→ **REQUIRED WORK**: Could you write out, exactly as they stand, only the lines in the listing below from the line with "Image resolution: width=1438" to the line with "Click the Pink(Dark) theme icon", both ends included, without the pictures?

→ **SOURCE INFORMATION**:
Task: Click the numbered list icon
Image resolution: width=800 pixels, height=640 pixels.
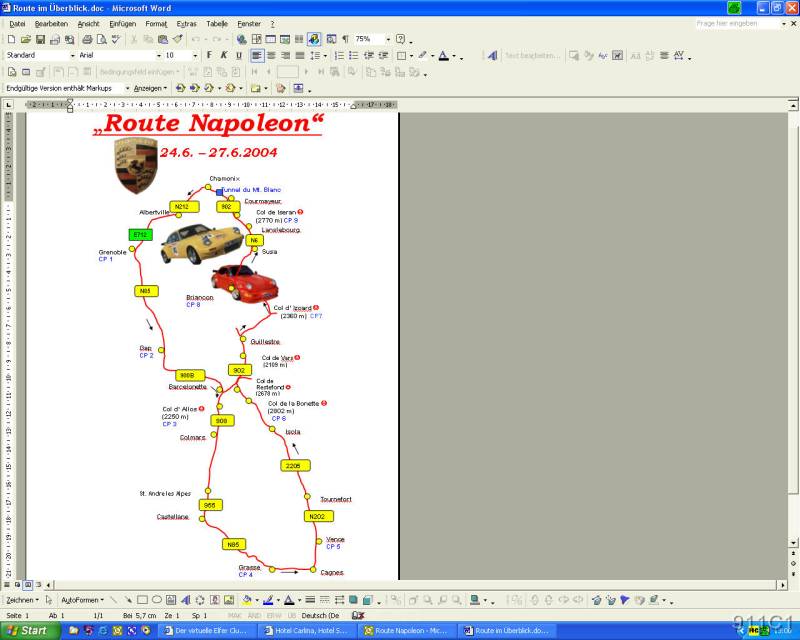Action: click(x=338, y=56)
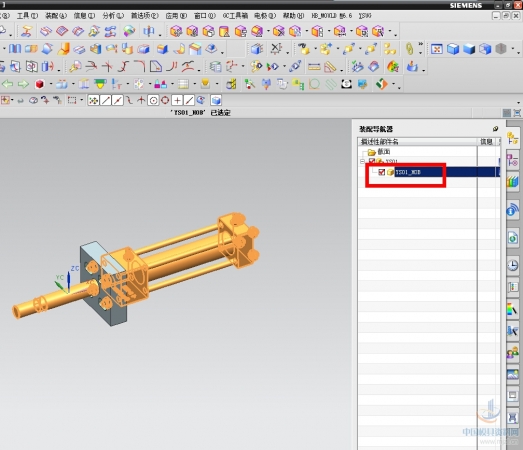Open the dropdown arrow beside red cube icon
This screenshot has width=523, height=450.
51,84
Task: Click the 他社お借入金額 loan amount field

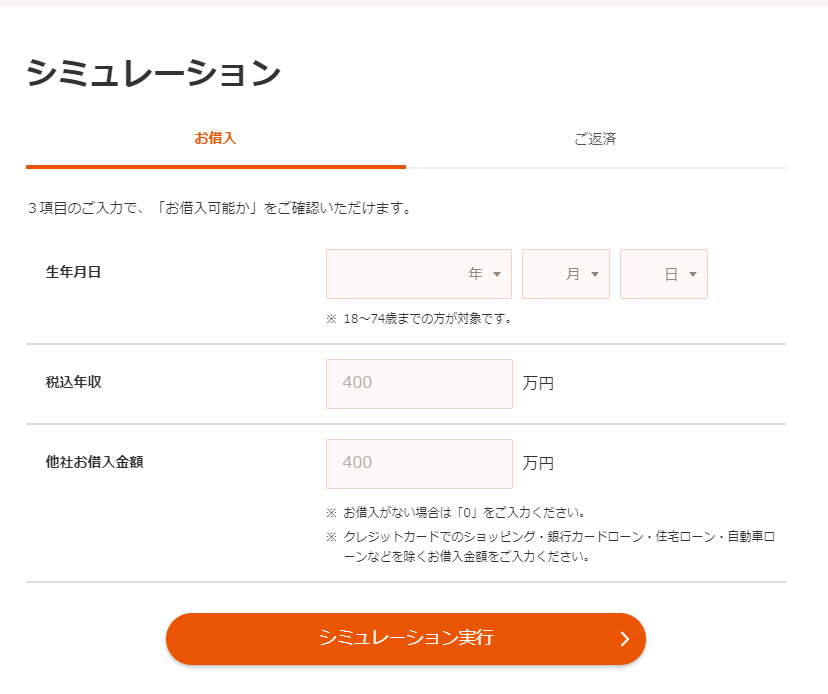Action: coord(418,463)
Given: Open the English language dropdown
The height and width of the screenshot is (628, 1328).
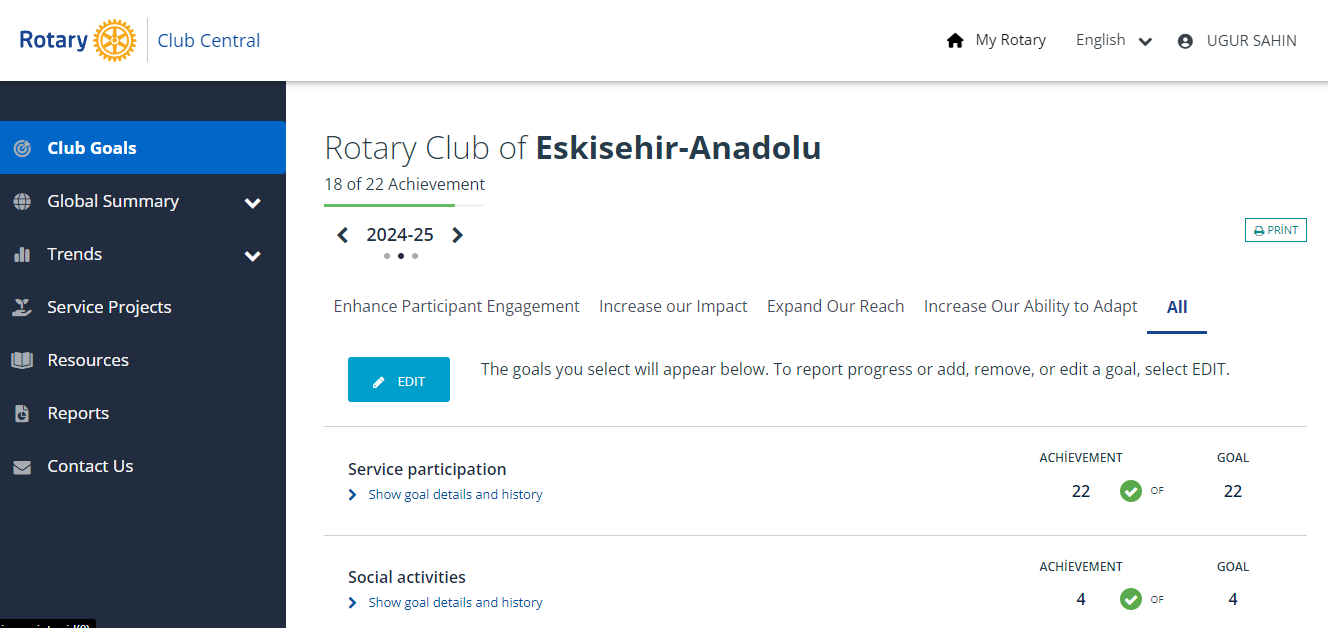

...

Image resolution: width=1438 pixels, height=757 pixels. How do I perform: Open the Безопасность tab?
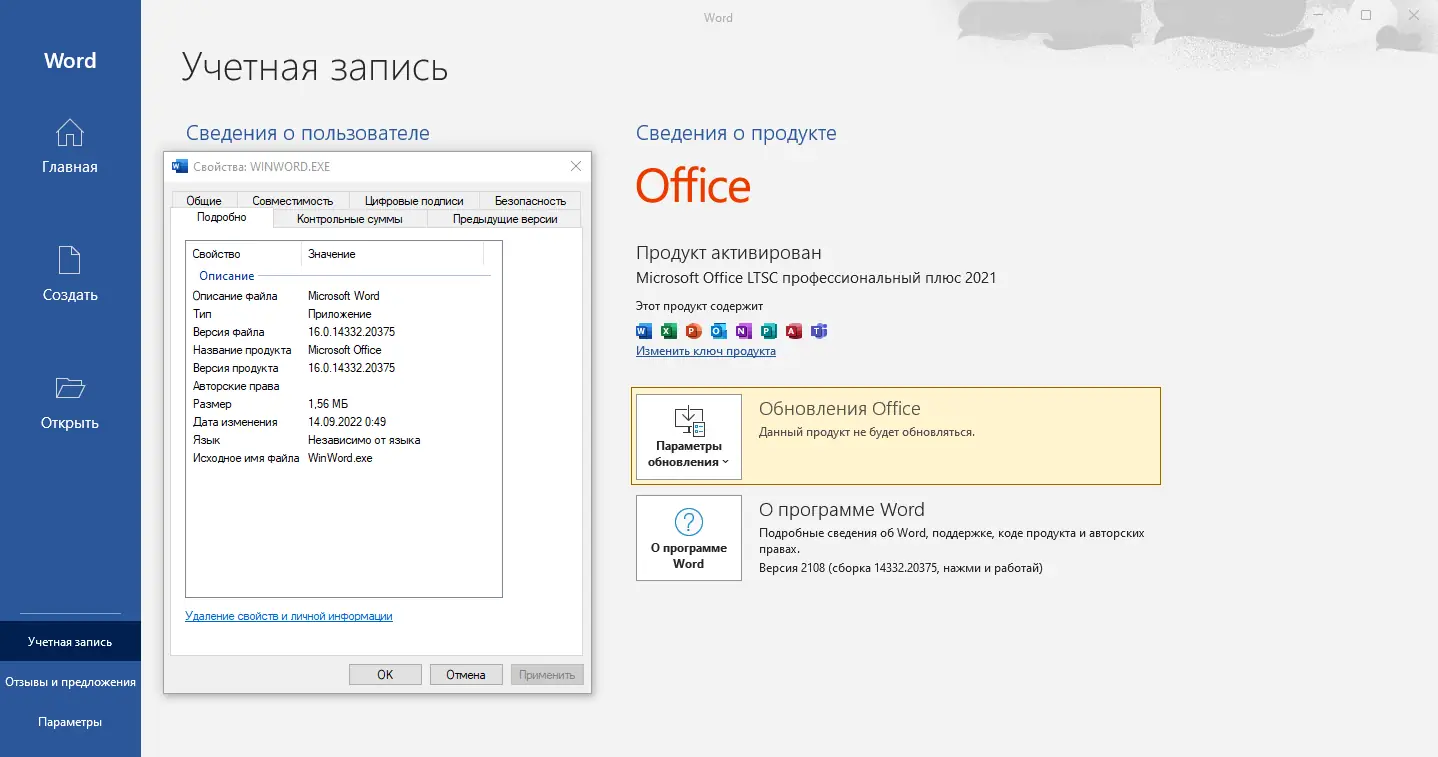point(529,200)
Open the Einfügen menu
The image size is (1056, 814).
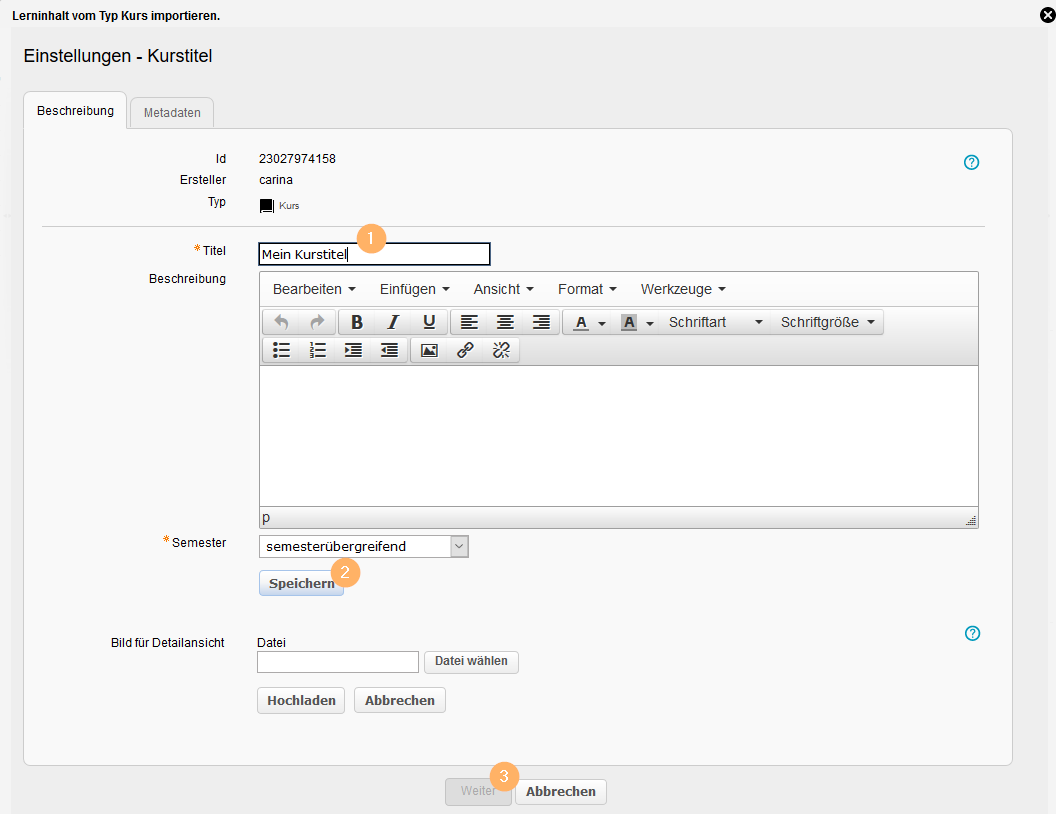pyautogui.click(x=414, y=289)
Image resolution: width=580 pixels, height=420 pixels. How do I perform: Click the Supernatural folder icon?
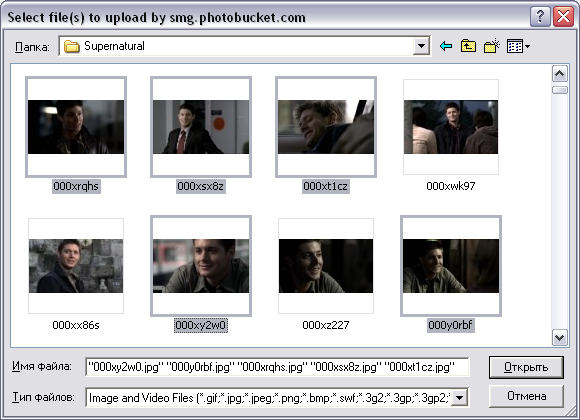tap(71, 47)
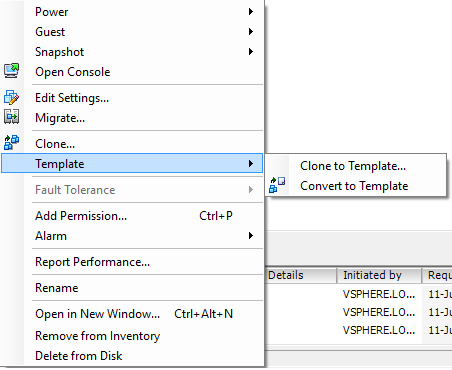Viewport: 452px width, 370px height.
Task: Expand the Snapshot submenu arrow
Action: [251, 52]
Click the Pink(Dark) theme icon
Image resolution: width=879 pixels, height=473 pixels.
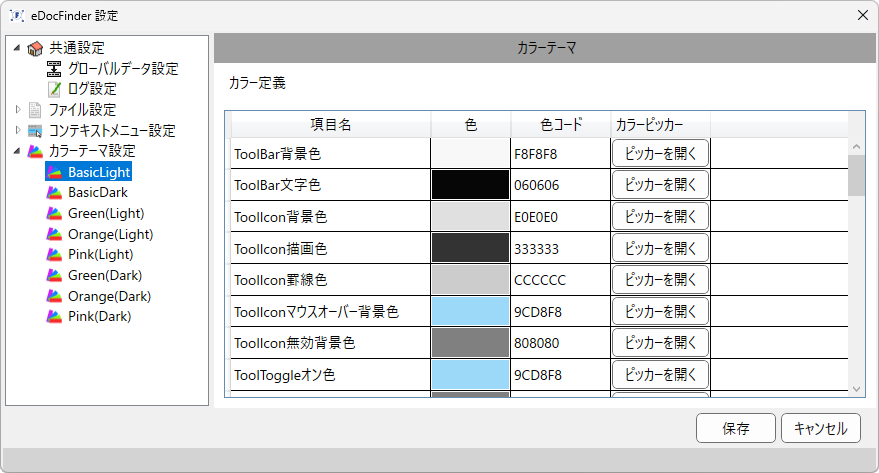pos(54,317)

==

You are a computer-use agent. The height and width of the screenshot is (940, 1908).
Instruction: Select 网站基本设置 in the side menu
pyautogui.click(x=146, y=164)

→ **WRITTEN RESPONSE**:
Image resolution: width=1438 pixels, height=757 pixels. How do I perform: Open the Безопасность tab?
point(529,200)
Open the Einfügen menu
The image size is (1056, 814).
pyautogui.click(x=414, y=289)
Image resolution: width=580 pixels, height=420 pixels. How do I perform: Click the Supernatural folder icon?
tap(71, 47)
Viewport: 452px width, 370px height.
Task: Expand the Snapshot submenu arrow
Action: [251, 52]
Click the Pink(Dark) theme icon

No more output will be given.